Remember that SNL skit Church Chat with the Church Lady? Well, they have the same thing here. It's calle Monk Chat. I sat and chatted with this monk for a little bit (he doesn't drink banana milkshakes, but he does eat beef curry). Chiang Mai is filled with young monks studying. I guess, since we don't really have a monk culture in the states, I thought that monks were these venerated people who never mixed with common folk or commonplace activity. Not true. They drink Starbucks, wear sports sandals and use the Internet. In fact I stopped into the Internet cafe at a monastary this morning and was sitting next to monk who was surfing the net for cell phones.

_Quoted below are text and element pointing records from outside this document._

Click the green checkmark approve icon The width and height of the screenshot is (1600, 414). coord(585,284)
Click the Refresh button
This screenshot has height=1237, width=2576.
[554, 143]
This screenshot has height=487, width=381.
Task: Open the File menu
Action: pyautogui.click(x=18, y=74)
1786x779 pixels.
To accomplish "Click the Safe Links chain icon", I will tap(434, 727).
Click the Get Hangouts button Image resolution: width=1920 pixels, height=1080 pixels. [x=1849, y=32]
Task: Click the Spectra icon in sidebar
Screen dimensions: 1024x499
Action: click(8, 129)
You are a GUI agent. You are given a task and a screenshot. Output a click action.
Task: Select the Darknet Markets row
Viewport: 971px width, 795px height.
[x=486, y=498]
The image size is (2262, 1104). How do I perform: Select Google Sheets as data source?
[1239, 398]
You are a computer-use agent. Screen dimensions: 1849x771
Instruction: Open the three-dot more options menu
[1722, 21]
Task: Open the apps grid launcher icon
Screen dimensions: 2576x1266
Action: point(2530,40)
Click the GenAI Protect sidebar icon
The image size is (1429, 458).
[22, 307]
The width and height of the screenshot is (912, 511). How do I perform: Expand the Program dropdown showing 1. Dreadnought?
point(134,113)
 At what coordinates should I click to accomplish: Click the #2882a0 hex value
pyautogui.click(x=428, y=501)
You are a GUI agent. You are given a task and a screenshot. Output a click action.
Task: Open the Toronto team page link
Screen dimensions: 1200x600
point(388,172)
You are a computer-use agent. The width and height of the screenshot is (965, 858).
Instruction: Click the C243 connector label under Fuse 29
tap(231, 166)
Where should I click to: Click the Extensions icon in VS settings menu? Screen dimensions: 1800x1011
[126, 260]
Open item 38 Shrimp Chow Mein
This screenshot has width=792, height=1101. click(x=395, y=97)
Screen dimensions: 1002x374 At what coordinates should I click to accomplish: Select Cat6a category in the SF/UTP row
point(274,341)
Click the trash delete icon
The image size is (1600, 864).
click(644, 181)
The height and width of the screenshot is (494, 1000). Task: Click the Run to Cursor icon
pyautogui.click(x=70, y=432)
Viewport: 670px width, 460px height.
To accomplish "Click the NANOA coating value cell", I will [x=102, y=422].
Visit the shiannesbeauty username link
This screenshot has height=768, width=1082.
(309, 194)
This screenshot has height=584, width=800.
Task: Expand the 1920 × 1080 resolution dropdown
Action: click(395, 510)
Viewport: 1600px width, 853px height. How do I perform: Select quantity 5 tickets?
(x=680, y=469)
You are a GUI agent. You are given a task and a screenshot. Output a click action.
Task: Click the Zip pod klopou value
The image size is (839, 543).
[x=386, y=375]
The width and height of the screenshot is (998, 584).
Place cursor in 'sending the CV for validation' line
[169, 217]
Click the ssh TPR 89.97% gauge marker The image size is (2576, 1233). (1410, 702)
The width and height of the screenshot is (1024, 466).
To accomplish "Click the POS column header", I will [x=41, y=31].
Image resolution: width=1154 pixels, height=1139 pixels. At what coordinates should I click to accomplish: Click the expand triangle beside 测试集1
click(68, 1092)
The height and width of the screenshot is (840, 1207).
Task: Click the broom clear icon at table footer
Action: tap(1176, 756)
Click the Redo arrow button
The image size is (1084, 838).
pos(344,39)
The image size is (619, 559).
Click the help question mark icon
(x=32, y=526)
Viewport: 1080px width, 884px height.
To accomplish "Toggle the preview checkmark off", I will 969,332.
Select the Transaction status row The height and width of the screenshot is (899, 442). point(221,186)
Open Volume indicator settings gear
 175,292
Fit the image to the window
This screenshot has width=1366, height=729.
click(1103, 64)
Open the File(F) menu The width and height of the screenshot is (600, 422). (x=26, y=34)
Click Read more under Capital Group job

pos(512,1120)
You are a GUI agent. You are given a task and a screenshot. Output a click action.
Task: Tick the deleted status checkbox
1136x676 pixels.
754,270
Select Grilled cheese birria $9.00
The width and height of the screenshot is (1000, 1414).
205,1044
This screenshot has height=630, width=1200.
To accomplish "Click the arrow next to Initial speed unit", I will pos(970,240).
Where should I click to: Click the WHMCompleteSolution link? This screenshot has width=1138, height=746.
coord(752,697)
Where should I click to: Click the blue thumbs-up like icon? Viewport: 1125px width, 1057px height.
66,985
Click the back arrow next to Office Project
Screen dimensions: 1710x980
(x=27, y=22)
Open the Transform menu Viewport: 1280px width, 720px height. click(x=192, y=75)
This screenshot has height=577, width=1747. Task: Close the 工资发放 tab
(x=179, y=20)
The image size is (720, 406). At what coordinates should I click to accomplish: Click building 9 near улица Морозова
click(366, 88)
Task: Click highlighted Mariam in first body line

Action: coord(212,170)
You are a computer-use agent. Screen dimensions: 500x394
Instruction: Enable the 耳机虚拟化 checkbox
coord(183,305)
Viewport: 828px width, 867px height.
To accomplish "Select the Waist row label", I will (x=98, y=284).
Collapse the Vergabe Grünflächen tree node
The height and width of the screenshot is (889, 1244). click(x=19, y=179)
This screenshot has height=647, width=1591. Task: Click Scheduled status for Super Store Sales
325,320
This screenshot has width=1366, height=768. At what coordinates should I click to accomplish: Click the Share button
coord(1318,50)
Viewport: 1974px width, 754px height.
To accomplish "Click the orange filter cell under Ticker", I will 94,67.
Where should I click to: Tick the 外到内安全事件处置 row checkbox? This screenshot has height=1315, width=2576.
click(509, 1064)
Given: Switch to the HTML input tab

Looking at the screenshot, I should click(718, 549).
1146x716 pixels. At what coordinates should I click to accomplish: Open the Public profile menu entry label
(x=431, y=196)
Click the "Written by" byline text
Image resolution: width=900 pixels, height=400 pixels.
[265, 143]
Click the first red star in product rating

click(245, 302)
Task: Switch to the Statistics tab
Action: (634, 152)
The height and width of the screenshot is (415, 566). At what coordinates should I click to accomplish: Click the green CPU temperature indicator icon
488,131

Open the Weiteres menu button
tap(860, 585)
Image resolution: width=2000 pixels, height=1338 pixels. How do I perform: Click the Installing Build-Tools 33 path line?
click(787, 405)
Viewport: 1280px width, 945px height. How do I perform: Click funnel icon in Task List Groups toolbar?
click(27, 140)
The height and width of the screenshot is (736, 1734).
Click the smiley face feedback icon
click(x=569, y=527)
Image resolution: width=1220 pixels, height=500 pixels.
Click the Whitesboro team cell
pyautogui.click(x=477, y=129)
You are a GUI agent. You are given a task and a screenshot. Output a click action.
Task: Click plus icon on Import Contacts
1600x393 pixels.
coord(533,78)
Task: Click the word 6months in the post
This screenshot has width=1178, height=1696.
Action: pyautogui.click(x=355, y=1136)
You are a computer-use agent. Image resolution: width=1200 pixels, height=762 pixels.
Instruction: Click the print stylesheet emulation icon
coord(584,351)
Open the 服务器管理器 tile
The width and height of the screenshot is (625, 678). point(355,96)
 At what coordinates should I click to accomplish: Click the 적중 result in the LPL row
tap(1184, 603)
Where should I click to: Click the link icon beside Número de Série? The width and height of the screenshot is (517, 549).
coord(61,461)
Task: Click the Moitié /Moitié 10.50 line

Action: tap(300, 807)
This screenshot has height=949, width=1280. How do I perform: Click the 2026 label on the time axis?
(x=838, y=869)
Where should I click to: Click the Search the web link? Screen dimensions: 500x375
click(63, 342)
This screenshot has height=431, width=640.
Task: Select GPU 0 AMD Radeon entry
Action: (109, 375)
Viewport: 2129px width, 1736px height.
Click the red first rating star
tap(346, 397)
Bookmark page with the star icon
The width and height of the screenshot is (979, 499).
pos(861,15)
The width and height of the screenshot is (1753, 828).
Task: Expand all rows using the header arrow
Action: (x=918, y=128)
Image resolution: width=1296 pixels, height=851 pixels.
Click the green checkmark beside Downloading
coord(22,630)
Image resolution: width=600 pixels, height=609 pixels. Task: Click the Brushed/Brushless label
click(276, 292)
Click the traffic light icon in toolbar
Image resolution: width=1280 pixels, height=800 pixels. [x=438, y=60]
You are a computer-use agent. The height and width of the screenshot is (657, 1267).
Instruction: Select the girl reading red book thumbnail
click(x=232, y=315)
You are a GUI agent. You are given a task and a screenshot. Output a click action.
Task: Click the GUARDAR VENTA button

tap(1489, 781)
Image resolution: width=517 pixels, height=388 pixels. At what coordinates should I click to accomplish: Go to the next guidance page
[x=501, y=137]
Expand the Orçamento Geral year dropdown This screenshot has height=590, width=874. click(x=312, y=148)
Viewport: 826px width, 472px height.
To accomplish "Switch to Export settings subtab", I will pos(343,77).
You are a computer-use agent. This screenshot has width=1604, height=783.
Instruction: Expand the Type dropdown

I feed an elephant cucumbers.
These threaded jasmine garlands are for sale everywhere. They smell and look beautiful. I have taken to buying one whereever I am staying for my room - it makes the room smell nice and also brightens the sometimes perfunctory $5 guest house rooms. (I am really starting to sound like a travel guide huh.)
I am getting closer to the white elephant....
If I had one word to describe Thailand so far it would be pleasant. Everything here is highly pleasing, unoffensive (that's reserved for bad farang BO) and just nice. I don't know how else to put it. For example as I was walking here to this Internet cafe, a middle school got out. The street outside was lined with food stalls selling the hugest assortment of little bags of cookies or colored rice ball sweets, small bowls of noodles, shaved ice with color and cups of fresh strawberries. So pleasant! Or the music, which at first was a little chessy to my alt-indiefied ears, but now I crave it. Ahhhhh. In with the good out with the bad. Or the word "kaw" - which I don't really know what it means, but they tack it on to a lot of things and for a one syllable word, it gets a lot of mileage. Sawadee kaaaaaaaawwwwwwwwww. Hello laaaaaaaady.
Today I took a songtao [because the language is tonal, English spellings are largely phonetic. Lucky me] up to this Wat overlooking the city (which was obscured by a thick layer of smog). I almost lost my cookies as there was about 67 hairpin turns and I was in the back of an open-aired truck choking on the exhaust. But once there it was quite ... pleasant! After that I came back, picked up my laundry, wept openly at lunch while I finished "Atonement" by Ian McEwan and then went to shower and rest.
One thing that they often say in yoga or any of the mind/body pursuits, is to "deepen your practice." Well in the spirit of deepening my general practice of backpacking, I am leaving Chiang Mai tomorrow to head out north 4 hours to another city called Pai, which is supposed to be pretty laid back. The pollution here is a bit yucky so I am going back to the country side, where I have a bunglalow reserved for 300 bht ($7.50) a night. From there I can go to elephant reserves and also hot springs. So, if I am offline I am enjoying the pleasantness of Pai.